### Exercise details
Transcribe exactly the stretch of lines beginning at the one containing "Collapse the Execution results section" and closing with the last line of the entries below. Omit images.
───── Source records
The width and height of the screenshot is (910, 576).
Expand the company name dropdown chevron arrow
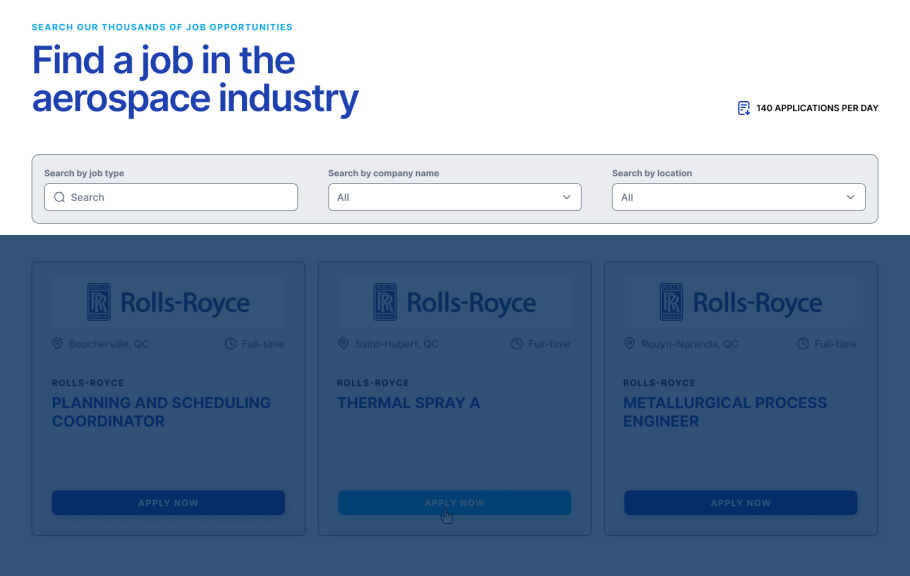click(x=567, y=197)
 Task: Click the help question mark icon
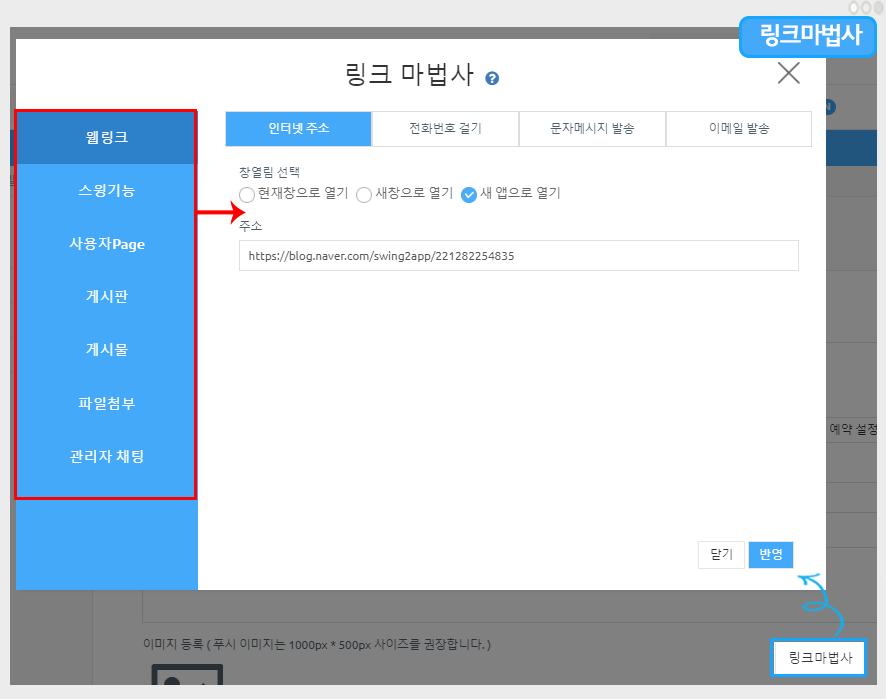point(492,78)
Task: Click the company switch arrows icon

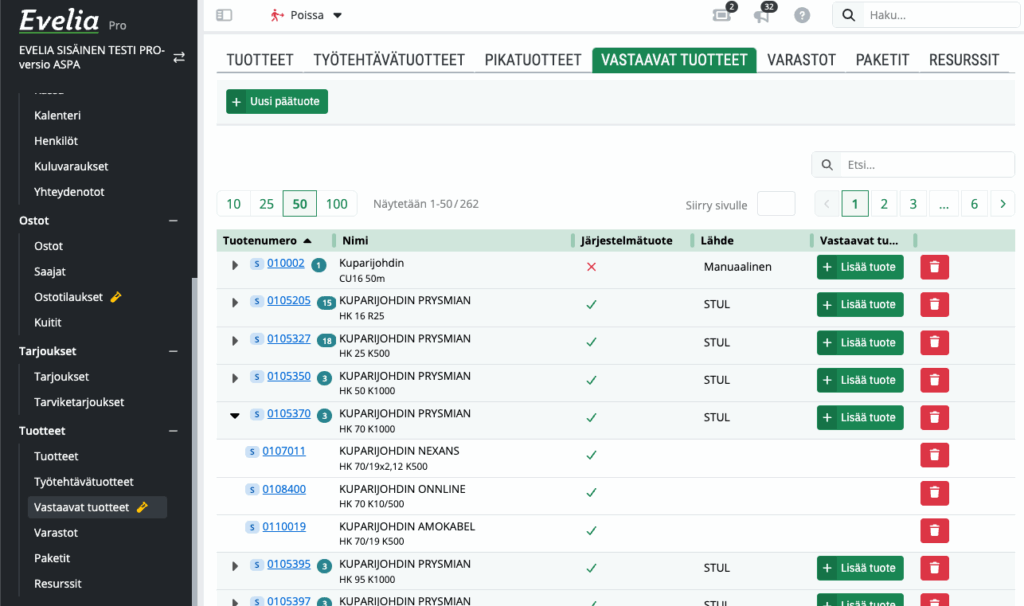Action: tap(179, 57)
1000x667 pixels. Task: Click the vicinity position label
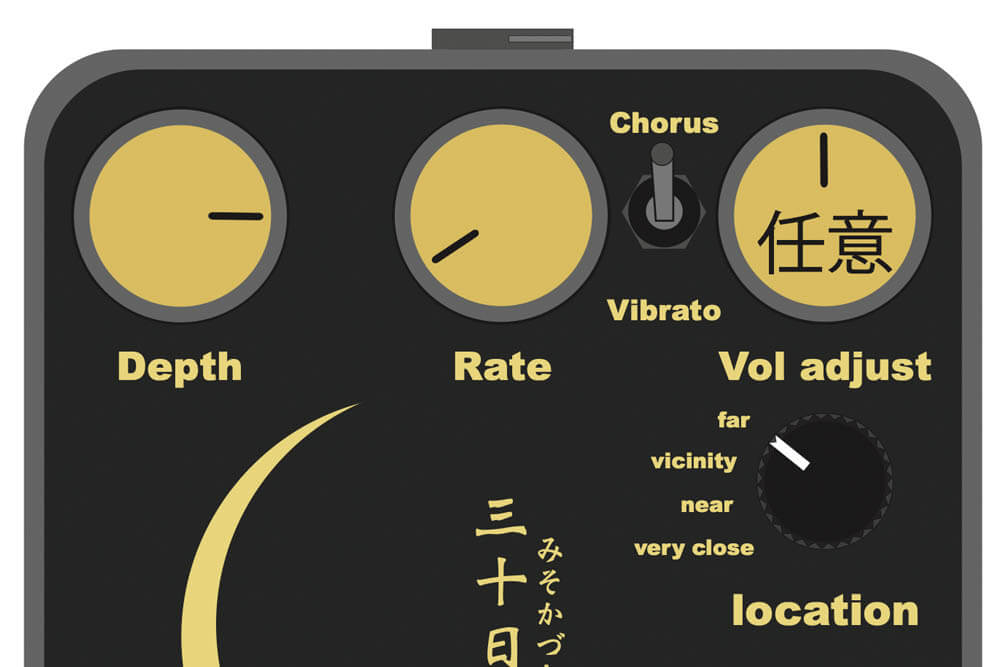[x=694, y=460]
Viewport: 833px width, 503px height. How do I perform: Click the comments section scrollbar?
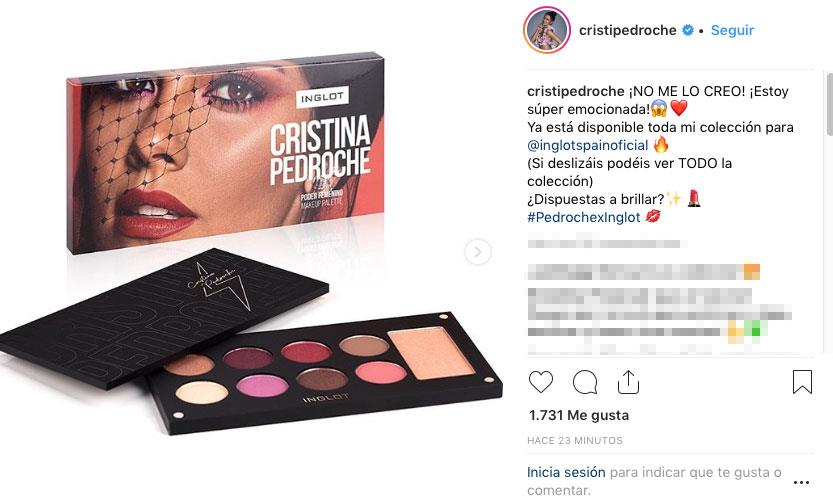click(x=829, y=104)
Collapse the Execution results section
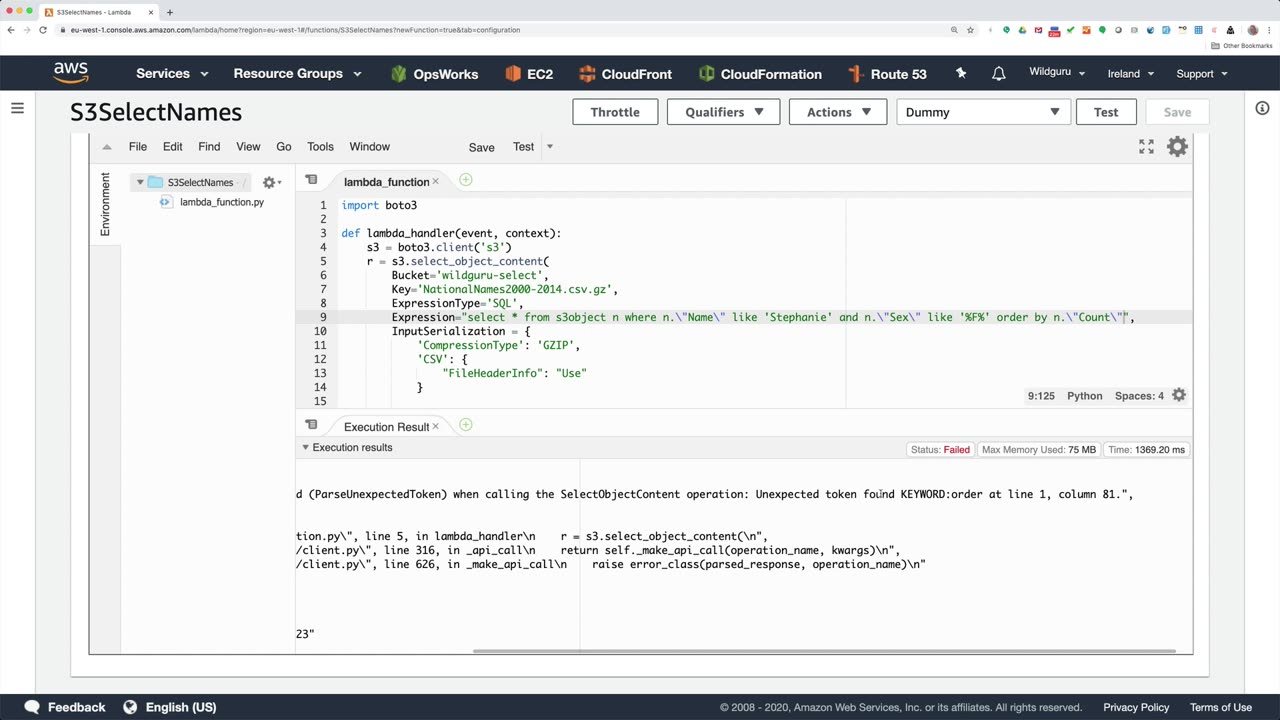 [306, 448]
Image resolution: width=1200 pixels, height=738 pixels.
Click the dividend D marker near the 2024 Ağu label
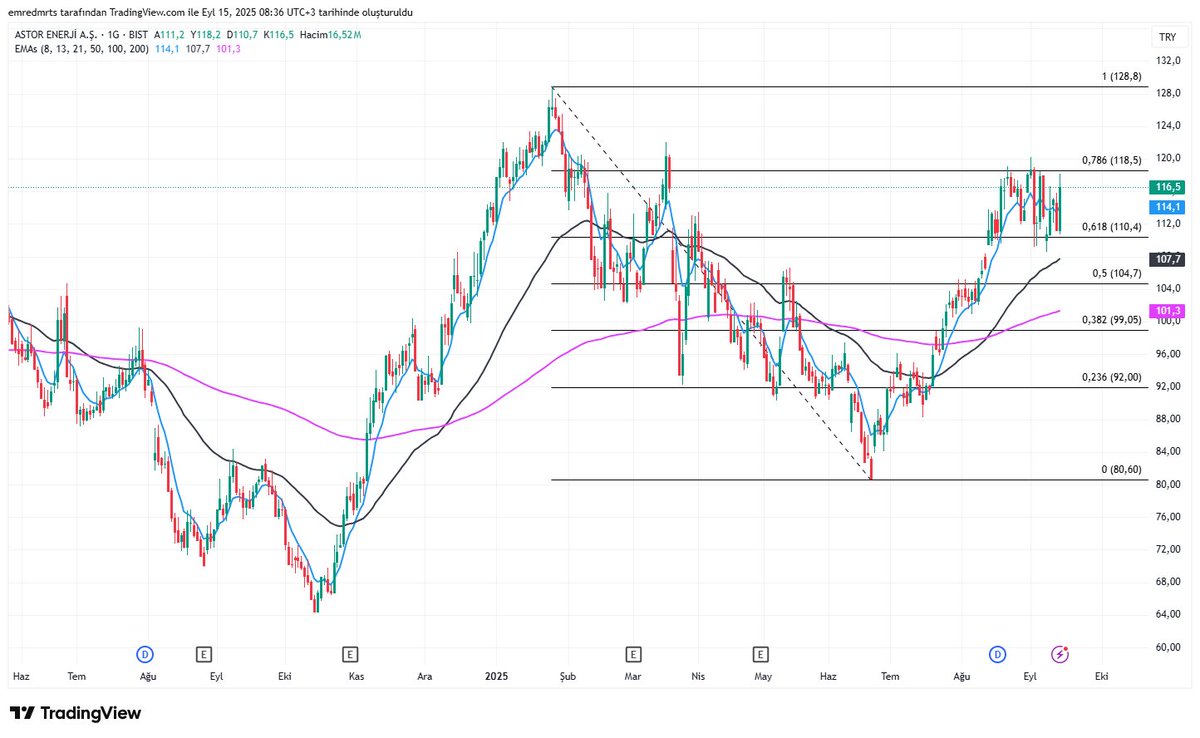click(146, 654)
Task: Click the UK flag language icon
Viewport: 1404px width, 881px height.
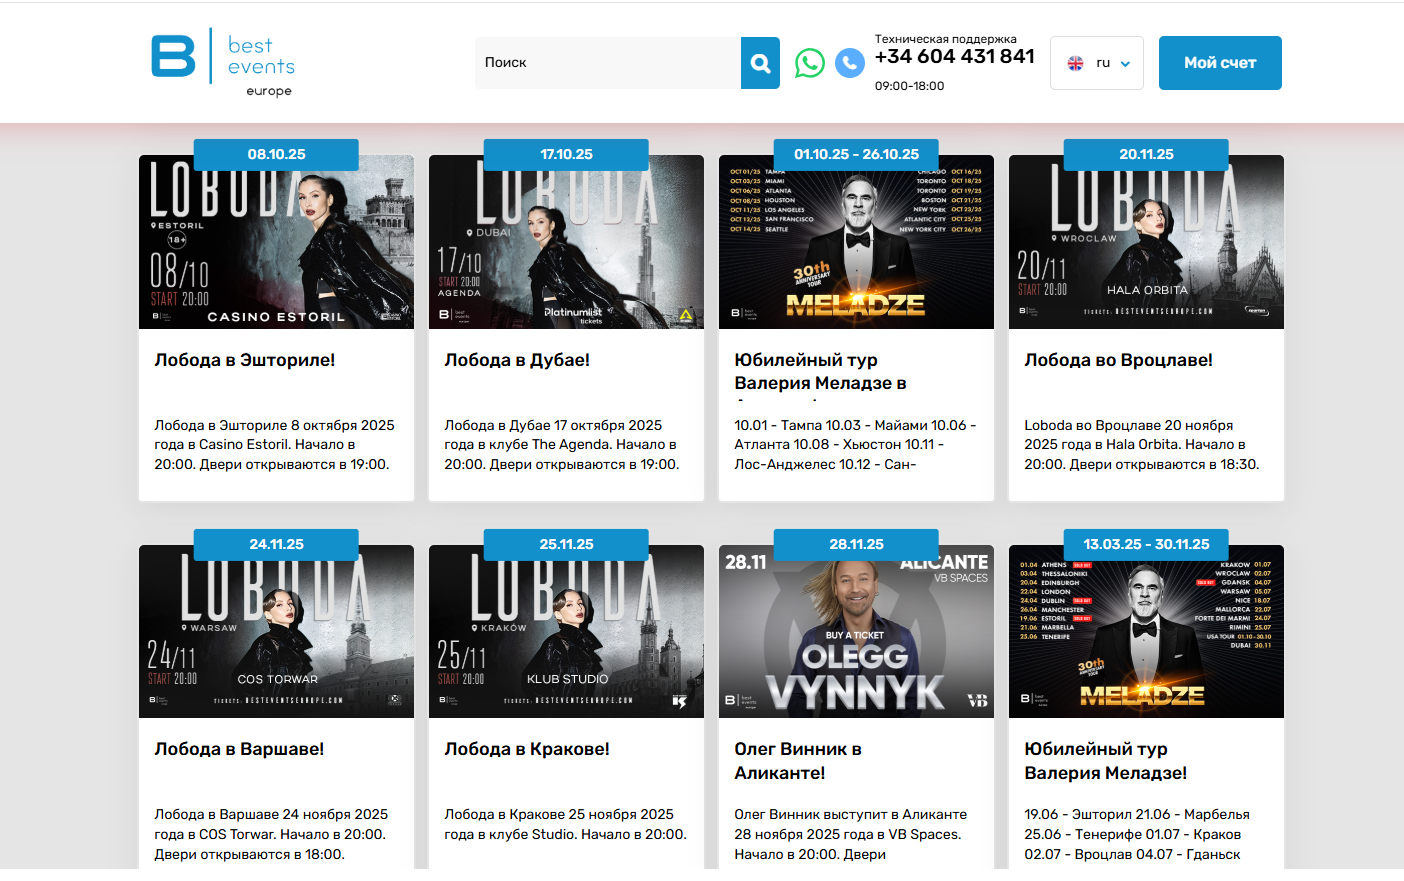Action: coord(1075,63)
──────────
### Completed exercise
Collapse the Execution results section
 [306, 448]
Image resolution: width=1200 pixels, height=738 pixels.
Click the dividend D marker near the 2024 Ağu label
click(146, 654)
Task: Click the UK flag language icon
Viewport: 1404px width, 881px height.
Action: coord(1075,63)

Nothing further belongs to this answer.